As common as flat lighting is in contemporary video and filmmaking, it can be a bit boring. With loop lighting, things get more interesting. This lighting style is used widely across many forms of film from documentaries to blockbuster action movies.
You can achieve loop lighting when the key light is set to the side of the subject and then slightly raised above the subject’s eye line. This placement causes light to hit the subject’s nose, casting a shadow in the shape of a loop onto the subject’s face, hence why it’s called “loop lighting.”
Loop lighting is very effective when working subjects with round faces, as the light helps to highlight the jawline. It adds depth to your scene, which can greatly help provide a sense of drama.
Rembrandt lighting is a common sight in many present and past Hollywood movies, and it’s most famous for its appearances in film noir.
Rembrandt lighting is similar to loop lighting in that the key light is positioned at the subject’s side. However, the key light is positioned much farther away and angled down.
The key light’s position will cast a large shadow against the subject’s face, resulting in a connection of the nose and cheek shadows. This connection forms a small triangle of light on the subject’s cheek. This style is named after famous Dutch painter Rembrandt Harmenszoon van Rijn, who would use a similar style of lighting in his paintings.

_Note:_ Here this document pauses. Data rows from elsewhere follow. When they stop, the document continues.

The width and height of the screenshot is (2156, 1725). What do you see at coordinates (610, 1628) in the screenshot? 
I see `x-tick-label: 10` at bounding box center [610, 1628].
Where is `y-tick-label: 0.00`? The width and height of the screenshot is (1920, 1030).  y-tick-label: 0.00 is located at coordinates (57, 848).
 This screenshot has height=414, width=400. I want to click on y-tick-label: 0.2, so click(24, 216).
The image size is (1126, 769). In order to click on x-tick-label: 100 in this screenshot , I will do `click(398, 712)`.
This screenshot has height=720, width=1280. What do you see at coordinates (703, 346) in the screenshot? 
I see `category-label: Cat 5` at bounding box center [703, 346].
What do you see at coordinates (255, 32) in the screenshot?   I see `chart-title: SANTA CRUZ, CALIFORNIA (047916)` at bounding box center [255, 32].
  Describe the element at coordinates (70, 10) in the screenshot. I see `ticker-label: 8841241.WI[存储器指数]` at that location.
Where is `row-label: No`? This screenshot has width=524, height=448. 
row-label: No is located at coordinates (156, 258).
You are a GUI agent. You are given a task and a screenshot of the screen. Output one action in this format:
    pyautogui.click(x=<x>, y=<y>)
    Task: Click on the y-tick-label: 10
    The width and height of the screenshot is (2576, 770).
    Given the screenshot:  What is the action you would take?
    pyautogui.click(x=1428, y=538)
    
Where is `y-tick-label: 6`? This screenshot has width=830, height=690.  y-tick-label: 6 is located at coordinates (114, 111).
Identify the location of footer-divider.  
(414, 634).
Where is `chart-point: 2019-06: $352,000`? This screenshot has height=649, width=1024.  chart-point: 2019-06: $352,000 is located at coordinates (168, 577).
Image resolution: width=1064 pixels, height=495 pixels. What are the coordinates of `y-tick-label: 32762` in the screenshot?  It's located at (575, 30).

Butterfly Lighting, or Dietrich lighting, has the key light shining directly in front of and then raised to the subject’s forehead or higher. The result of this style of lighting is a small, butterfly-like shadow under the nose. The lighting accentuates the cheekbones and also creates strong depth in the face. It’s commonly used to light female characters in film and photography.
Butterfly lighting was made famous by Marlene Dietrich and director Josef von Sternberg in the 1932 film Shanghai Express. A simple way to create this type of lighting on a low budget is by raising one of the lights in height.
Split Lighting causes the subject’s face to be split in half between light and shadow. This occurs when the key light is placed far to one side of the subject and the fill light is removed completely, causing a stark contrast on the subject’s face. Split lighting creates heavy depth and truly adds to the drama of any scene it’s in. This lighting is common narrative films far more than non-narratives such as documentaries and sitcoms.
This style can easily be achieved through LED strip lights, as they give off strong light while remaining inexpensive.
Broad and Short Lighting
Broad light is the result of taking the camera and positioning it towards the lit part of the subject’s face. Short light is the opposite of broad light, and it involves moving the camera to the dark part of the face.
Short light is considered more ideal than broad light when trying to shoot with more drama and depth.
Good lighting is one of those things that separates the amateurs from the pros. Even when working with an ultra-low budget, successful lighting techniques are still possible, which will lend higher production value to your projects.